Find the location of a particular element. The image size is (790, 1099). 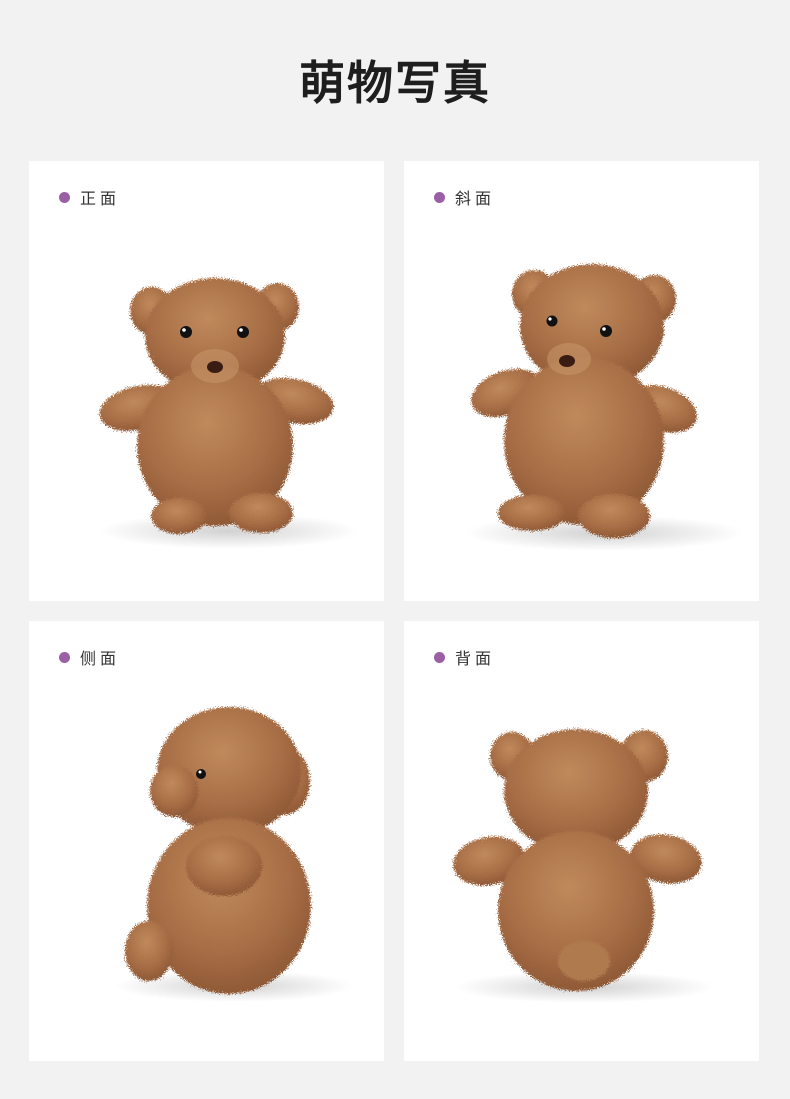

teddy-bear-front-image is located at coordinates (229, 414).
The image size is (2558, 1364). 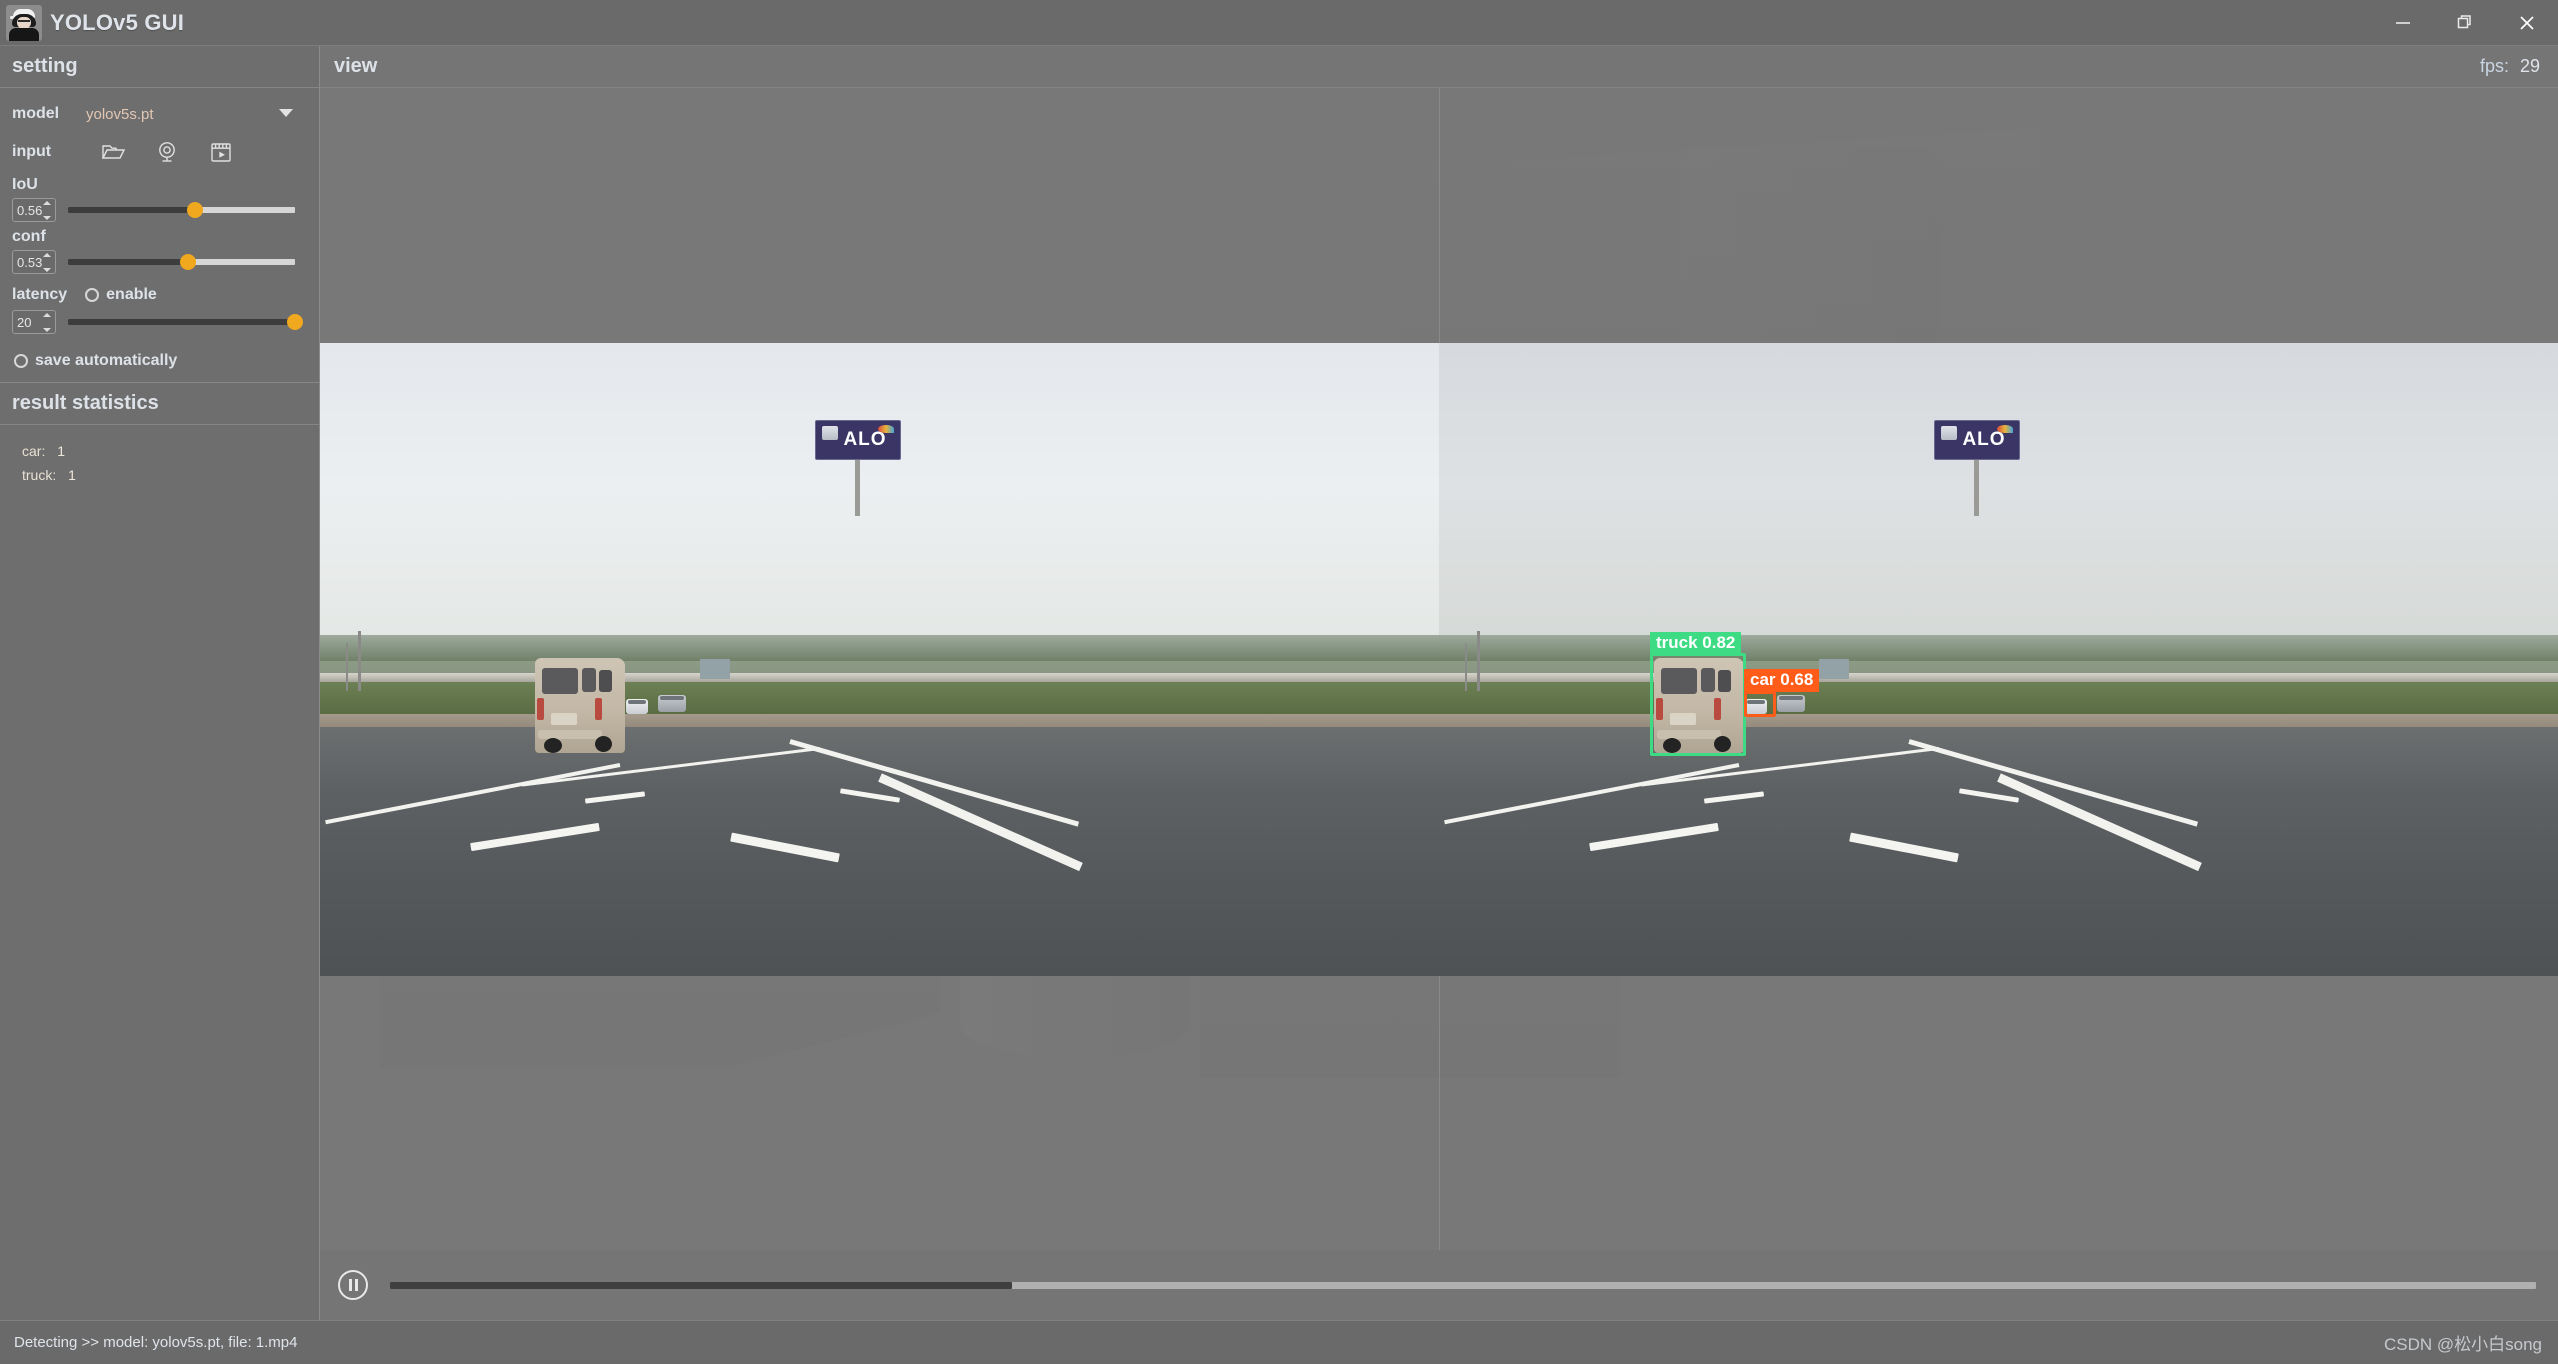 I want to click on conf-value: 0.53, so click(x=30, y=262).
####################
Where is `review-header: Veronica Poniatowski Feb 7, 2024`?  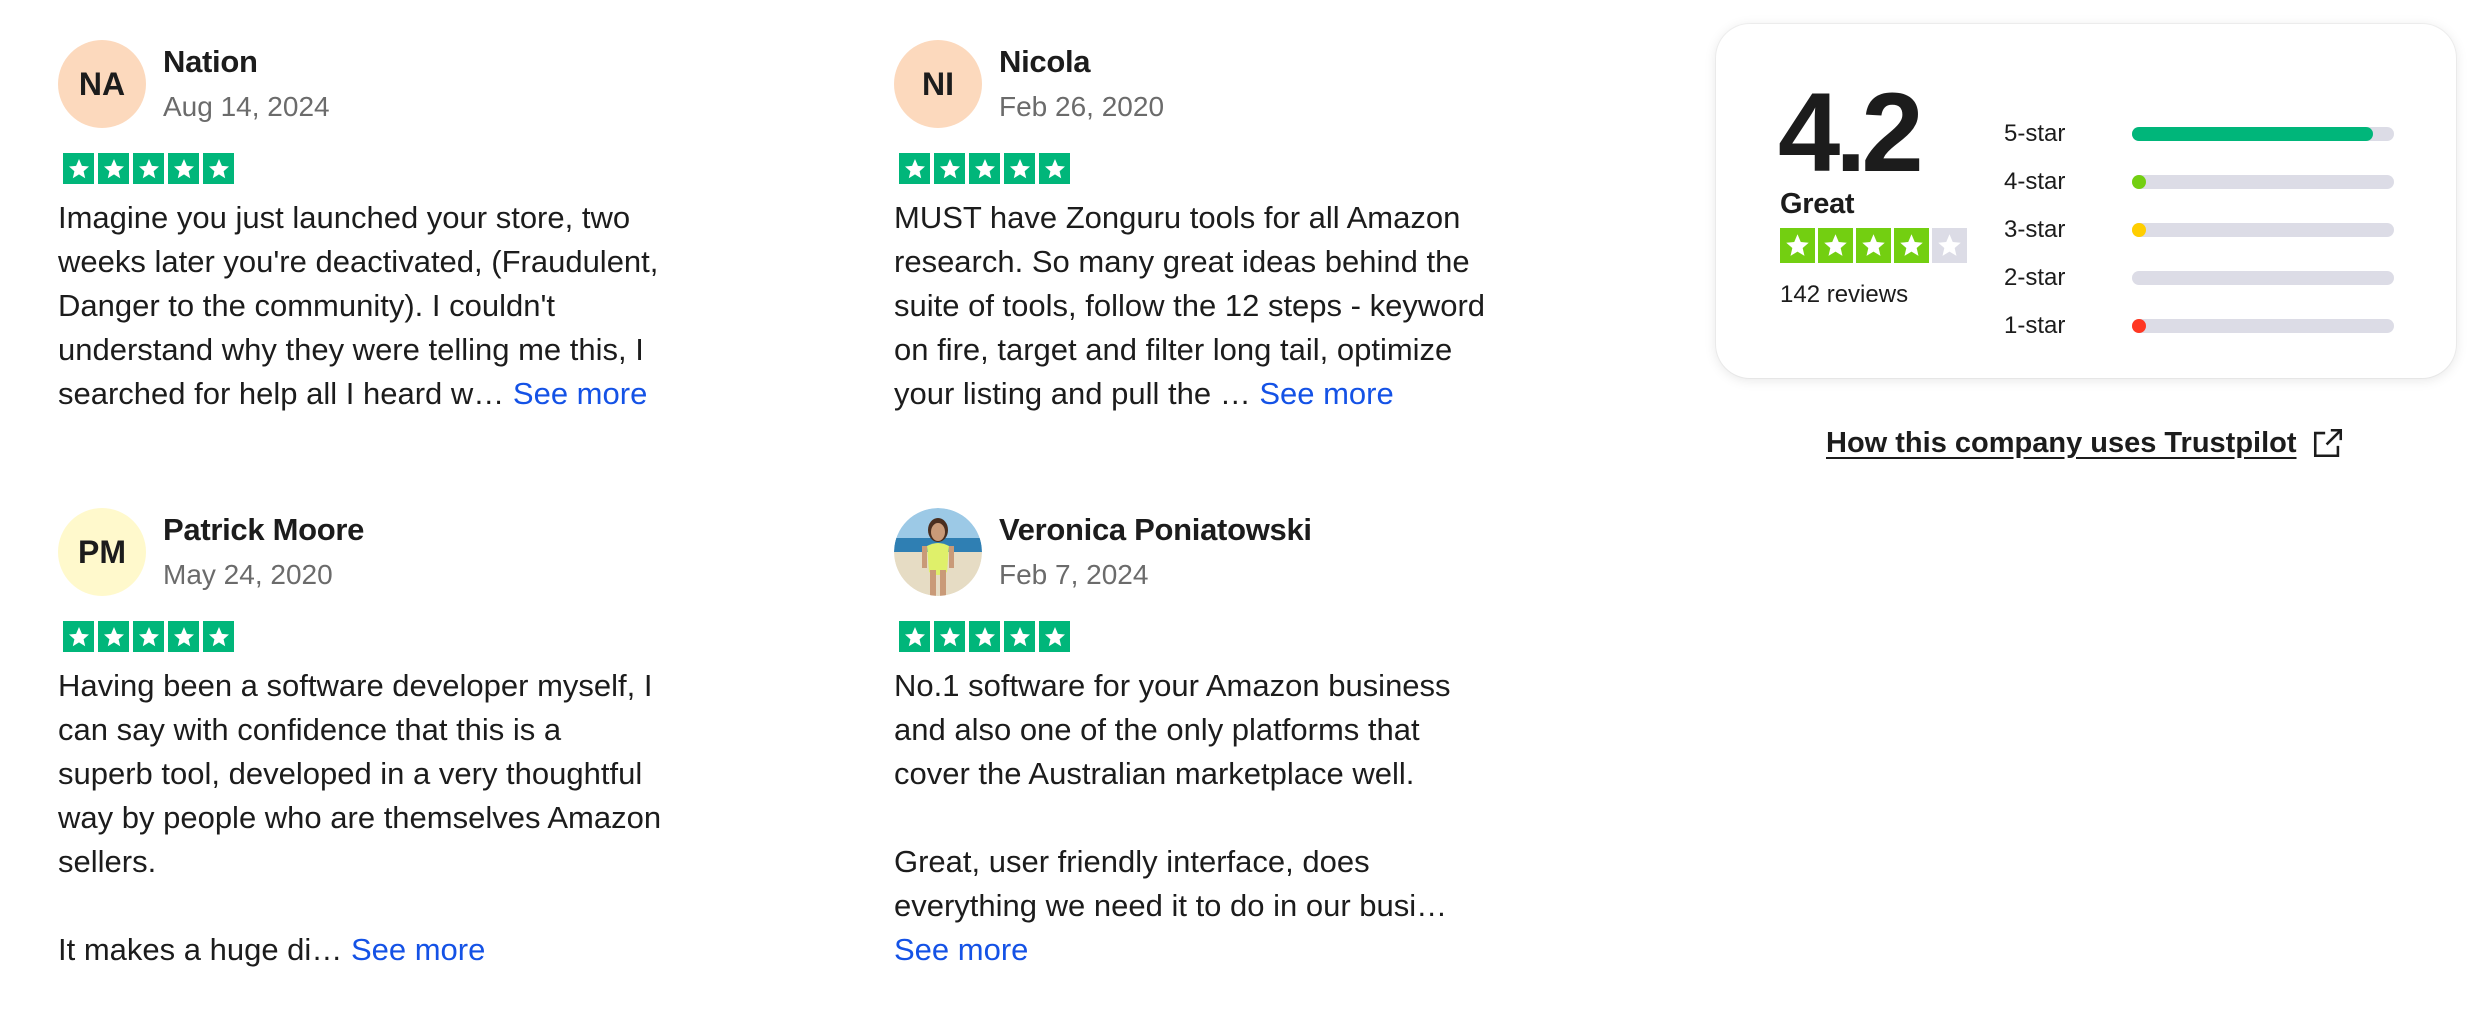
####################
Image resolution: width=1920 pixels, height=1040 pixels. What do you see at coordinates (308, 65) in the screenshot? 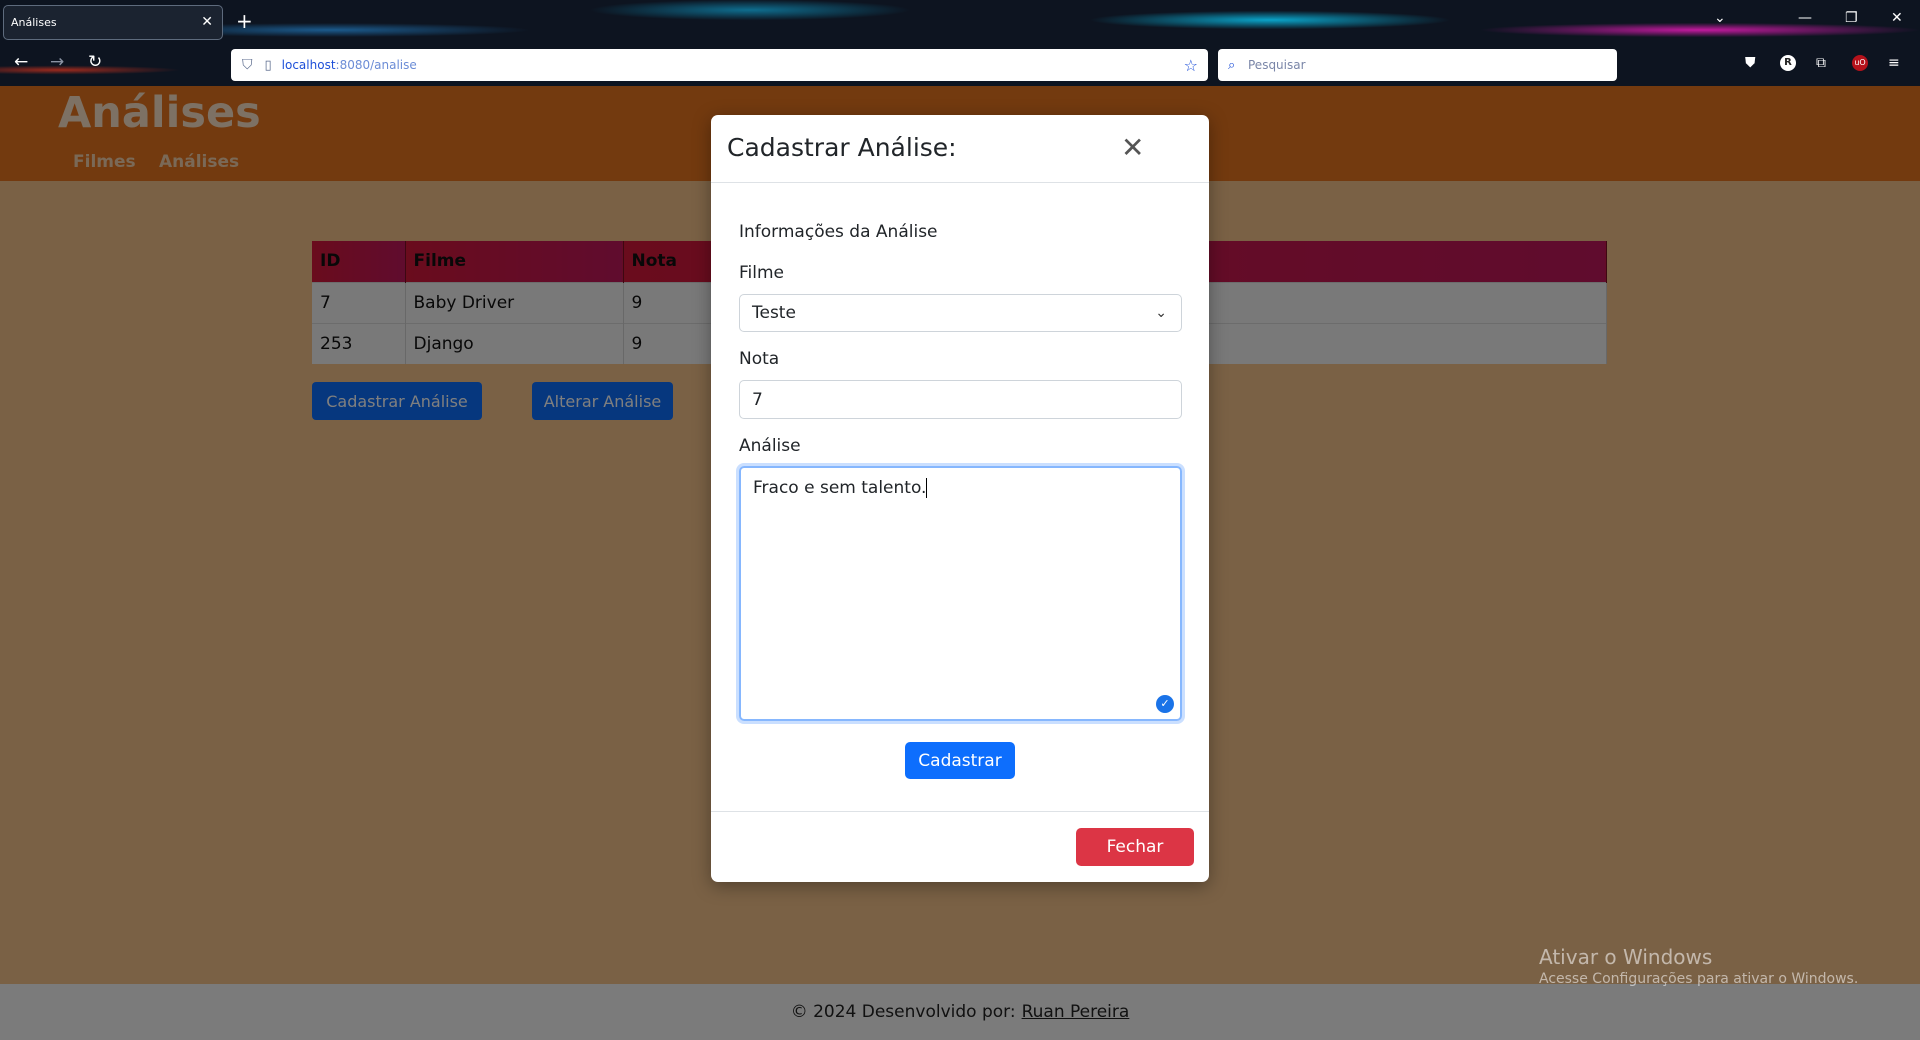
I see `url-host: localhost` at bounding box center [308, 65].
####################
▶ **Exercise directions**: Turn the stretch from the line containing "Image resolution: width=1920" through the line containing "center [308, 65]." into a Markdown table with the columns Row and Line, one line per row, with blank lines dropped and the pictures left out.

▶ **Answer space**:
| Row | Line |
|---|---|
| 1 | Image resolution: width=1920 pixels, height=1040 pixels. What do you see at coordinates (308, 65) in the screenshot?  |
| 2 | I see `url-host: localhost` at bounding box center [308, 65]. |